Description
What happens?
Running a simple attach-to-postgres (16) and copy-to-parquet against a partition with 11 billion rows (accessing the partition directly, not the parent table of 46 billion rows).
ATTACH '' AS pg (TYPE POSTGRES, SECRET my_secret, SCHEMA 'my_schema');
COPY pg.my_schema.my_table_t6 TO 'my_table_t6.parquet' (FORMAT PARQUET, OVERWRITE);
Leaving the configuration options untouched, it runs with 64 (max default) parallel connections, but aborts with ERROR: invalid input syntax for type tid: "(4295022000,0)"
.
This in turn is followed by a ROLLBACK
which last for a good hour or so, and seems odd for a read-only operation.
Researching this error seems to show it was something in much older versions of Postgres (v9) but not very common in recent years.
Invoking SET pg_use_ctid_scan = false;
allows the copy to complete but limits the query to one thread and takes about 12 hours even when running/writing on the same server.

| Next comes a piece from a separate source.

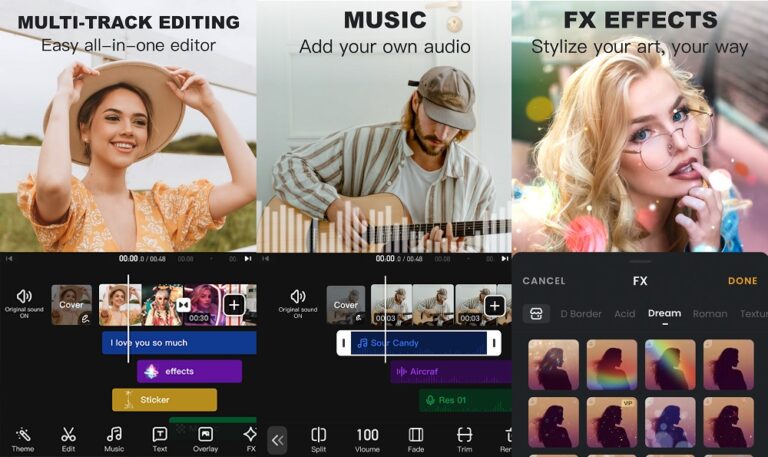Switch to the Roman FX tab

tap(710, 314)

The error occurs independent of source table being modified or not during the execution.
I've run several times on different tables with row counts in the 10b range.
However, the statements execute without error for tables in the 1 billion range.
To Reproduce
ATTACH '' AS pg (TYPE POSTGRES, SECRET my_secret, SCHEMA 'my_schema');
COPY pg.my_schema.my_table_t6 TO 'my_table_t6.parquet' (FORMAT PARQUET, OVERWRITE);
OS:
DuckDb on RHEL 8 Host, Postgres on Debian Container same host
PostgreSQL Version:
16
DuckDB Version:
1.2.2
DuckDB Client:
CLI
Full Name:
Michael DiSibio
Affiliation:
MDT
Have you tried this on the latest main
branch?
- I agree
Have you tried the steps to reproduce? Do they include all relevant data and configuration? Does the issue you report still appear there?
- I agree